*Reading passage*:
- - - -

Also at Doc Films (University of Chicago) this week: the new animated feature WINNIE THE POOH screens Saturday night and Sunday afternoon; the Kartemquin Films documentaries GOLUB and VIVA LA CAUSA show on Sunday at 7pm; and Zhao Hau's 2009 Chinese documentary TRANSITION PERIOD is Monday night at 7pm. 
Also at the Music Box this week is the rest of the Universal Horror series (see THE BLACK CAT above): IT CAME FROM OUTER SPACE, THE CREATURE FROM THE BLACK LAGOON, MURDERS IN THE RUE MORGUE, THE INVISIBLE MAN, THE INVISIBLE MAN RETURNS, CAPTIVE WILD WOMAN, THE WOLF MAN, DRACULA, THE MUMMY, FRANKENSTEIN, BRIDE OF FRANKENSTEIN, and ABBOTT AND COSTELLO MEET FRANKENSTEIN; also this week is Frank Tuttle's 1942 noir THIS GUN FOR HIRE and THE BLACK POWER MIXTAPE in the Saturday and Sunday matinee slots; Tom Six's THE HUMAN CENTIPEDE II (FULL SEQUENCE) on Saturday Midnight at 9:40pm daily; and Lucio Fulci's ZOMBIE on Friday and Saturday at Midnight.

- - - -

*Supplied information*:
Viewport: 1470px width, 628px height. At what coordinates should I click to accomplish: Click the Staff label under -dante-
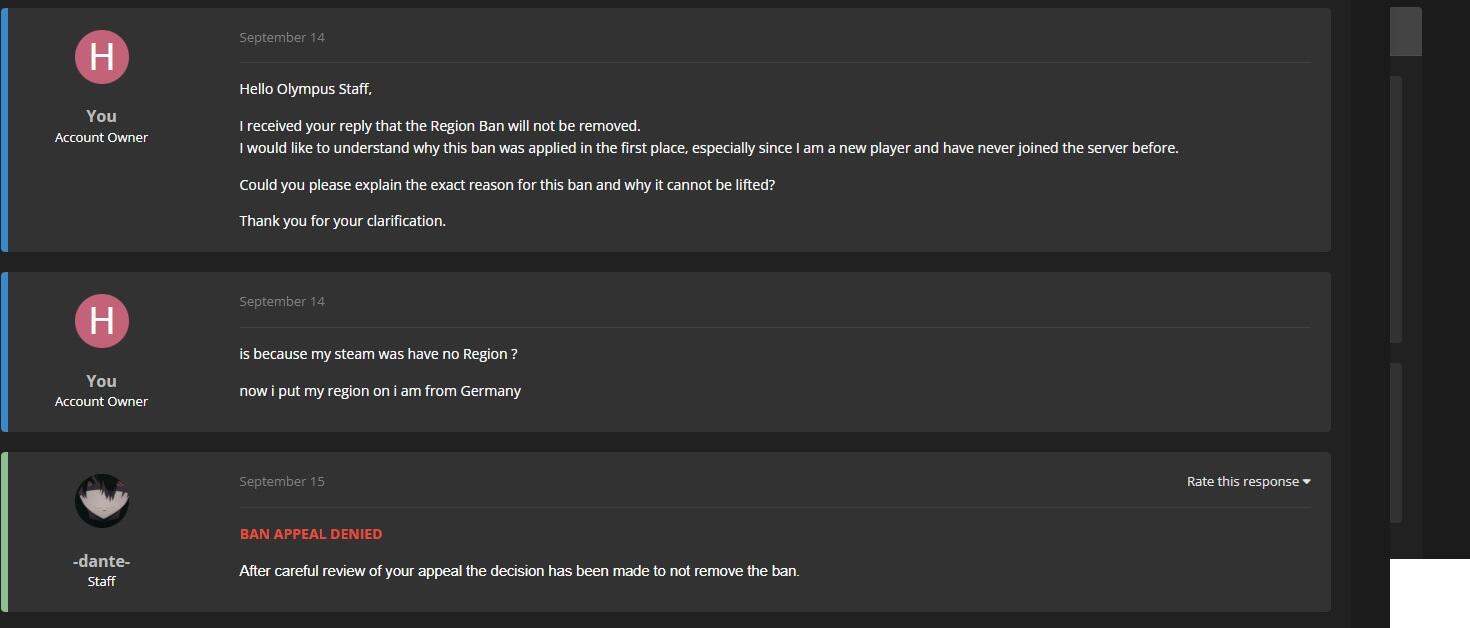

- - - -

*Goal A*: Reproduce the film listings word for word, from "Also at the" to "Saturday at Midnight.", inclusive.
*Goal B*: Turn the paragraph of the film listings that begins "Also at Doc Films" into a short list, keeping its main facts.
The material comes from a source separate from the film listings.

*Written response A*:
Also at the Music Box this week is the rest of the Universal Horror series (see THE BLACK CAT above): IT CAME FROM OUTER SPACE, THE CREATURE FROM THE BLACK LAGOON, MURDERS IN THE RUE MORGUE, THE INVISIBLE MAN, THE INVISIBLE MAN RETURNS, CAPTIVE WILD WOMAN, THE WOLF MAN, DRACULA, THE MUMMY, FRANKENSTEIN, BRIDE OF FRANKENSTEIN, and ABBOTT AND COSTELLO MEET FRANKENSTEIN; also this week is Frank Tuttle's 1942 noir THIS GUN FOR HIRE and THE BLACK POWER MIXTAPE in the Saturday and Sunday matinee slots; Tom Six's THE HUMAN CENTIPEDE II (FULL SEQUENCE) on Saturday Midnight at 9:40pm daily; and Lucio Fulci's ZOMBIE on Friday and Saturday at Midnight.

*Written response B*:
Doc Films (University of Chicago) this week:
- WINNIE THE POOH (new animated feature): Saturday night and Sunday afternoon
- GOLUB and VIVA LA CAUSA (Kartemquin Films documentaries): Sunday at 7pm
- TRANSITION PERIOD (Zhao Hau's 2009 Chinese documentary): Monday night at 7pm